Letters back from companies such as Starbucks and their Senior Vice President of Category Management state they have plenty of specially designed resources available for the gathering and measurement of the required data - never realizing that you can never measure your way to where your business can go. Again I ask, "So why don't they get it?"

No one is talking to Starbucks (or any company) about The Grand Unified Theory of Creativity (google "the grand unified theory of creativity" in quotation marks and you will find I am one of only two people on the planet thinking about it, and the other guy wants to be a western writer.) And Starbuck's 'gathered' and 'measured' data is doing nothing to reverse the fact that the strategy that once made them most powerful is now being copied handily by every other Tom, Dick and Harry coffee purveyor.

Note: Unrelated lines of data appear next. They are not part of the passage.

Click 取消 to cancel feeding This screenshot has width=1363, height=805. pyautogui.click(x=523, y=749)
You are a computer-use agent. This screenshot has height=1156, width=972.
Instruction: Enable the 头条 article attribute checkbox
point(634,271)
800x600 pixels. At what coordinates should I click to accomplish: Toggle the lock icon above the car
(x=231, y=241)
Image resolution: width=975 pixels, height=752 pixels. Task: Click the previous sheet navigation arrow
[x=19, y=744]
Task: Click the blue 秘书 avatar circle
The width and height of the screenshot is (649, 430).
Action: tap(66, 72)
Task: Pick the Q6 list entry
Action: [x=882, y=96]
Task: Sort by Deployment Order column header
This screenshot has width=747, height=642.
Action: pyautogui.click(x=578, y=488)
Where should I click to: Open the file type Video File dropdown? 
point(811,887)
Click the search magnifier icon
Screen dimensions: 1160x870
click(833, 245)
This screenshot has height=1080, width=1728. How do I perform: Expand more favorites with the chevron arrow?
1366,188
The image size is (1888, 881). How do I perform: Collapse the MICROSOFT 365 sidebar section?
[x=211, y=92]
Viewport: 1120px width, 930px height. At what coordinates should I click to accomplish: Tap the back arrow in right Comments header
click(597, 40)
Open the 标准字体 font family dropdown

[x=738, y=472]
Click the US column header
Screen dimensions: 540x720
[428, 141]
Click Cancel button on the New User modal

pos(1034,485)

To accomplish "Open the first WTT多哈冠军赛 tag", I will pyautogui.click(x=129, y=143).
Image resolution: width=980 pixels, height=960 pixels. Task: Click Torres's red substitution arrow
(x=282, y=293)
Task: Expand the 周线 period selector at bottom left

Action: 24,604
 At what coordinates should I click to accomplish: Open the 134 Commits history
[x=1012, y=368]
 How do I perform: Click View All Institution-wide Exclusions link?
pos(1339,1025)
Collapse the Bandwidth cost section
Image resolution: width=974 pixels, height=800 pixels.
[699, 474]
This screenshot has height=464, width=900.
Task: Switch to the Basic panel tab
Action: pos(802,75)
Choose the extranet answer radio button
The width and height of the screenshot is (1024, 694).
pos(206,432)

Strategic Innovation, and The Grand Unified Theory of Creativity is about Multi-Dimensional Creativity. Another one of those terms that companies such as Starbucks tells me is provided by their ad agencies (really?...so if you google the term "muli-dimensional creativity" why don't any advertising agencies pop up in results?)? Multi-Dimensional Creativity is about that comprehensive/concise justaposition of which I spoke earlier - looking at fractions of millions of strategic options in the blink of an eye. That's just to get the linear thinkers out of the starting blocks. It doesn't come from the user-generated input websites touted by Chrysler to get them closer to their customers. It's the Abstract Creativity, The Abstract Dimensioning that ensues that makes the obvious special. (and that's not covered by any ad agencies or strategic innovators either).

So say you are Staples, and the strategy that once made you so powerful, and the first to consolidate office supply acquisition, is now so copied that you've become little more than a commodity; what do you need to shift your business strategy from strategy maintenance to strategic creation mode? You need to visit a fine tailor and get your new grand unified view of creativity custom tailored to fit you.